* EXTRACT *
________________________
20 German Cities To Visit

1- Berlin

Berlin Downtown City Skyline aerial view
Berlin is at the top of the list of the biggest cities in Germany.

Berlin is famous for the Berlin Wall, which divided the city into East Berlin and West Berlin.

After the wall came down in 1989, Berlin became the capital of Germany and is the largest city in the European Union, with four million inhabitants.

A must-see for any visitor to Berlin is the 18th-century Brandenburg Gate, once a symbol of the German Division.

Now, it represents reunification and is located in the city’s centre in one of the most beautiful squares in Berlin, Pariser Platz.

The Reichstag, which is now the home of the German Parliament, is worth a visit.

Much of it was burnt down in 1933 but was restored after Germany’s reunification and you can climb to the spectacular dome on the top for amazing views of Berlin.

Berlin is home to many museums and art galleries.

If this interests you, don’t miss going to Museum Island in the historic heart of the city.

There are five museums containing archaeological finds and artwork.

The Altes Museum is a UNESCO World Heritage Site and houses ancient Roman and Greek antiquities found by German archaeologists.

Close to the museums is the 15th-century Berlin Cathedral, the largest cathedral in Berlin and where you can visit the crypts below and climb to the top for views over the city.

For a taste of the outdoors, go to Tiergarten in the city’s centre.

It is to Berlin what Central Park is to New York and covers 519 acres (210 ha).

Berlin’s nightlife scene is one of the best in Europe, so head to the Bohemian district of Kreuzberg for the trendiest cafes, Turkish restaurants and bars.

Just outside the city is Charlottenburg Palace, the largest castle in Germany.
________________________
* INFORMATION PROVIDED *
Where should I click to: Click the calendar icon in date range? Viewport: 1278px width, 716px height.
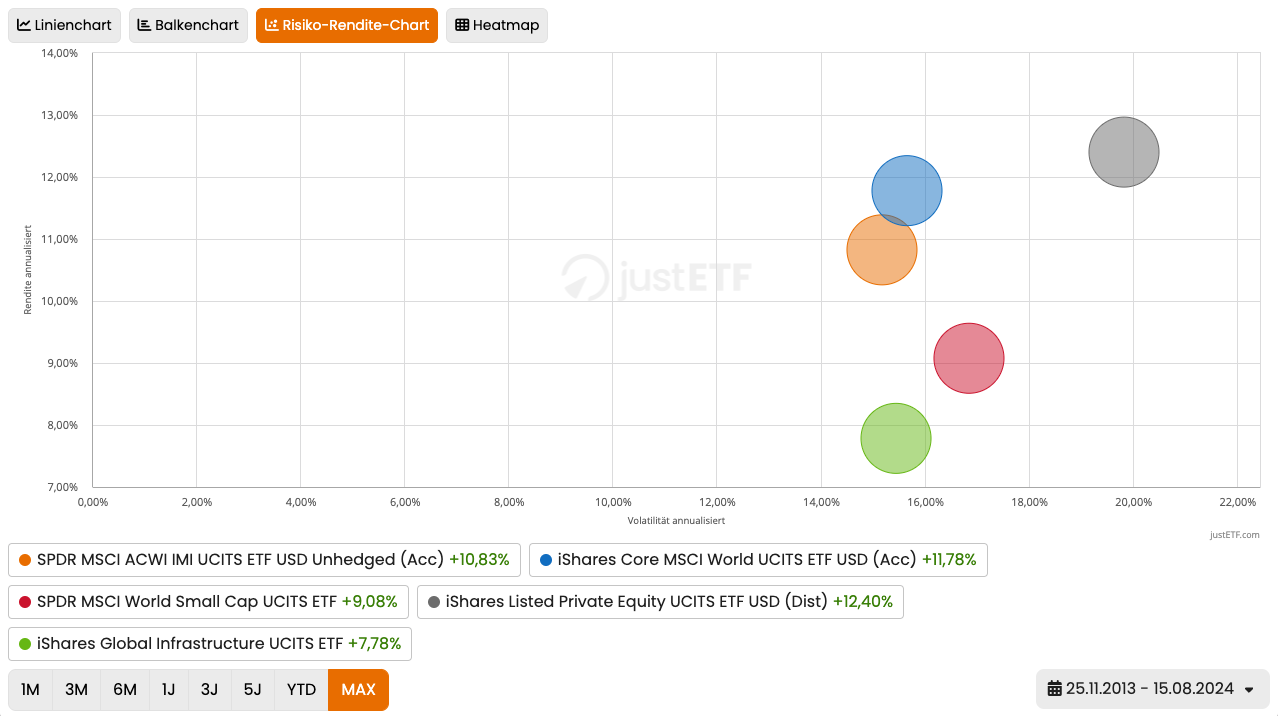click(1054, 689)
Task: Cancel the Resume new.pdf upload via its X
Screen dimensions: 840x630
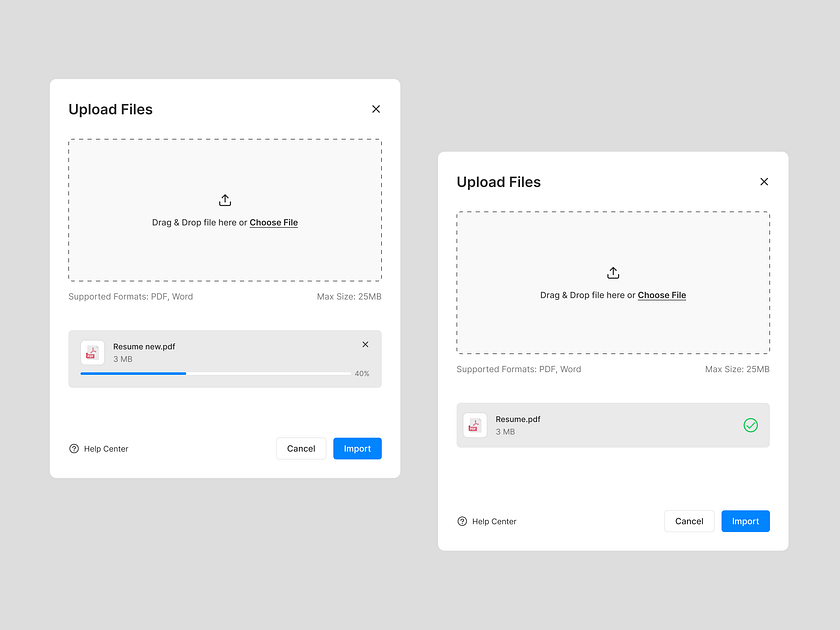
________________________
* PROBLEM TO SOLVE *
Copy the stretch of the Berlin guide from "The Altes Museum" through "castle in Germany.", renaming "Charlottenburg Palace" as "Schloss Charlottenburg".

* FINAL ANSWER *
The Altes Museum is a UNESCO World Heritage Site and houses ancient Roman and Greek antiquities found by German archaeologists.

Close to the museums is the 15th-century Berlin Cathedral, the largest cathedral in Berlin and where you can visit the crypts below and climb to the top for views over the city.

For a taste of the outdoors, go to Tiergarten in the city’s centre.

It is to Berlin what Central Park is to New York and covers 519 acres (210 ha).

Berlin’s nightlife scene is one of the best in Europe, so head to the Bohemian district of Kreuzberg for the trendiest cafes, Turkish restaurants and bars.

Just outside the city is Schloss Charlottenburg, the largest castle in Germany.